When you reach that stage, bankruptcy doesn’t look like hitting rock bottom. It’s actually a way to solve your problems.
Still, even in the worst financial situations, declaring yourself bankrupt is a big decision. It does offer a solution, but there are repercussions. Here are the pros and cons.
Benefits of bankruptcy
The main reason for anyone to declare themselves bankrupt is that it provides a means to wipe off debts. If you see no realistic way of being able to pay them off otherwise, this has massive appeal.
Filing for bankruptcy is a legal process that puts an insolvency practitioner (known as a trustee) in charge of your financial affairs for a specified period, usually 12 months. Even that can feel like a relief. After all the worry and stress of wondering how you are going to claw your way out of debt, often while your financial situation just gets worse and worse, handing over the reins to a professional can be a big weight off your shoulders.
Plus, as soon as you are declared bankrupt, that ceases all creditor action against you. They cannot threaten you with debt collectors, they cannot pursue their claim through the courts. They deal only with the trustee, who takes responsibility for consolidating your debts and renegotiating payment terms as required.

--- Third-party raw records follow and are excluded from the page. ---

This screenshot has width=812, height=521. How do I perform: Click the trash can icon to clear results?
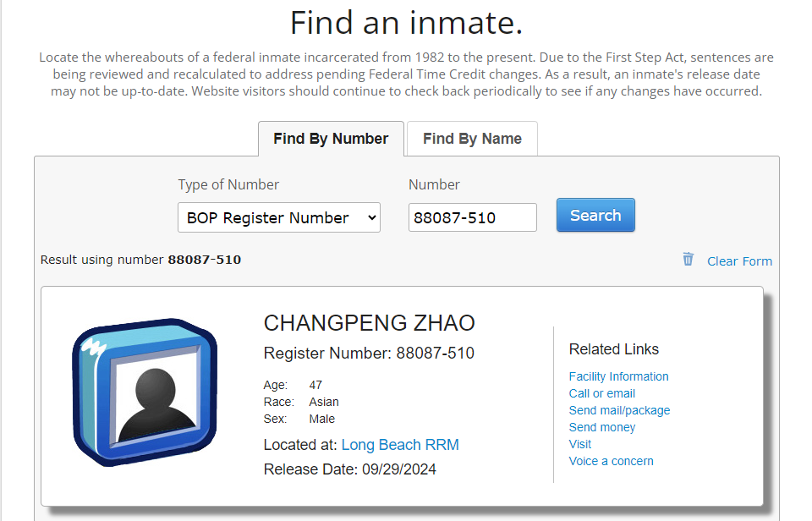(x=688, y=260)
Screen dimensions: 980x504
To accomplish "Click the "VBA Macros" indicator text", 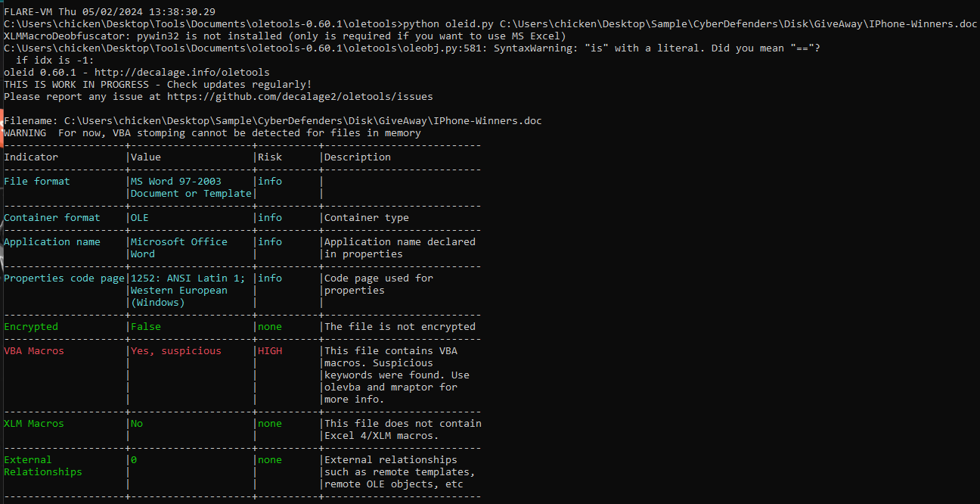I will [x=34, y=351].
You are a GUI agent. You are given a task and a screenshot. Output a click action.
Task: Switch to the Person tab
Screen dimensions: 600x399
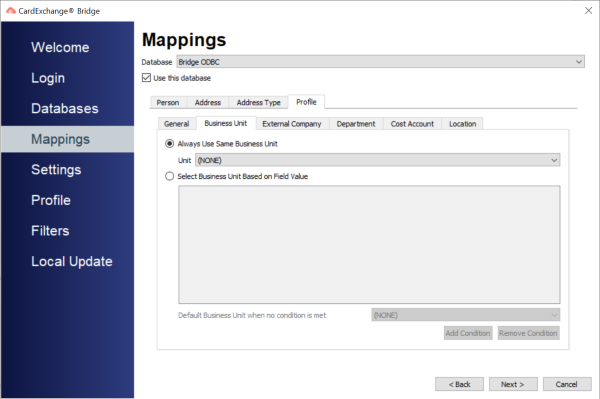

During the main bankruptcy period, you cannot run a business and you cannot take out new lines of credit worth more than £500. But once it ends, you are given a fresh financial start, including most of your major outstanding debts being written off.
Aside from the undeniable stigma that surrounds bankruptcy, the biggest disadvantage is that you lose control of your finances and your assets for the duration of the bankruptcy period. Your bank accounts are closed down, you will only be given a portion of your earnings necessary to live on. Everything, money in the bank, personal belongings, your home, any business stakes you have – all are now controlled by the trustee. And most significantly, they can decide to use these assets to pay off your debts.
There are exceptions. If you need a car to travel to work, you can keep it. Nothing in the name of a spouse or partner can be taken. But you risk losing everything else as the trustee seeks to satisfy your creditors as far as possible.
Bankruptcy does not clear all debts, either. Tax debts, student loans and child support payments are examples that cannot be cleared by declaring bankruptcy.
Certain aspects of the bankruptcy will also last longer than the main period. If you are made subject of an income payment order, which specifies that a portion of your income must go to servicing your debts, this can last for up to three years. And bankruptcy will affect your credit score, making it harder and more expensive to get credit for six years, after which your bankruptcy will be fully discharged and no longer appear on your records.